Cocaine Dependence is clinically strikingly similar to amphetamine dependence but, although strong psychic dependence on cocaine occurs, neither tolerance to, nor physical dependence on, cocaine develops. Cocaine sensitizes adrenergic receptors by preventing the uptake of the catecholamines by the adrenergic nerves and by interfering with the degradation of the catecholamines by monoamine oxidase. Intoxication with cocaine causes signs of marked adrenergic stimulation. Cocaine has powerful excitant effects in the central nervous system that may also depend on changes in catecholamines.
There are two kinds of abuse of cocaine: the chewing of the coca leaf and the use of the pure alkaloid. Chewing of coca is limited to South America, where the coca leaves are masticated with lime. In the United States, the pure drug is used as a snuff or, more frequently, is taken intravenously in combination with heroin or morphine (“the speed ball”).

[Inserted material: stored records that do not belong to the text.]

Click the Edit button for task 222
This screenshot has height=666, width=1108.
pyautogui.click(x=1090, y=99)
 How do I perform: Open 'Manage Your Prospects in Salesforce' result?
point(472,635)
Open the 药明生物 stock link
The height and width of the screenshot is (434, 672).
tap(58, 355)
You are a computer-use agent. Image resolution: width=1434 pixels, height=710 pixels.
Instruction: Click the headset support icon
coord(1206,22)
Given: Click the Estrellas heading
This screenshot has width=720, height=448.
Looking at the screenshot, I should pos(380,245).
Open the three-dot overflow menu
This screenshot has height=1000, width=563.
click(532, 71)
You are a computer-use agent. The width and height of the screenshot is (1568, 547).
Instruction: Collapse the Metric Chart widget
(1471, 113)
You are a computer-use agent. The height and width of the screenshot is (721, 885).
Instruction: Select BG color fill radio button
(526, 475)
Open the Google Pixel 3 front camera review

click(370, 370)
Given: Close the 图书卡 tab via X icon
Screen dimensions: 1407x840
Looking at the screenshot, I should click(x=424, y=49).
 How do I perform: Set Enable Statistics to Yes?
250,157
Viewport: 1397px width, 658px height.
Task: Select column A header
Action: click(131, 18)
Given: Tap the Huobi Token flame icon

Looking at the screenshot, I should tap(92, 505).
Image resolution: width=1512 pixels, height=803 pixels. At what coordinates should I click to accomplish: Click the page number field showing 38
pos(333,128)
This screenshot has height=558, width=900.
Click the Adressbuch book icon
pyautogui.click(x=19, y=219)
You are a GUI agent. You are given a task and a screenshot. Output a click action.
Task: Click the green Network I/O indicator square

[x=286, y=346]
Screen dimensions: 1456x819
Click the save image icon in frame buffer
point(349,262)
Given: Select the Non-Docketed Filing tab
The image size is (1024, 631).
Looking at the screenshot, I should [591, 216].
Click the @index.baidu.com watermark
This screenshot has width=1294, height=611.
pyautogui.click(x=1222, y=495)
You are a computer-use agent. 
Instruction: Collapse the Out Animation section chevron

Clinical Manifestations About Cocaine Dependence :
Two kinds of signs and symptoms occur: those attributable to peripheral adrenergic stimulation include pupillary dilatation, sweating, tachycardia, gooseflesh, .hypertension, and increased temperature. The central nervous system manifestations are particularly marked if cocaine is taken intravenously. The users experience short-lived ecstatic sensations and take injections at short intervals until their supply is exhausted or a toxic psychosis supervenes. As the dose is repeated, insomnia, anxiety, increased startle responses, and increased muscle stretch reflexes appear.
Finally, a paranoid psychosis with delusions and optical hallucinations ensues. Cocaine users frequently think that they are being watched by the police (“bull horrors”) and, in this state, are dangerous. When the effects become too frightening, users frequently take heroin or morphine as an antidote to the cocaine.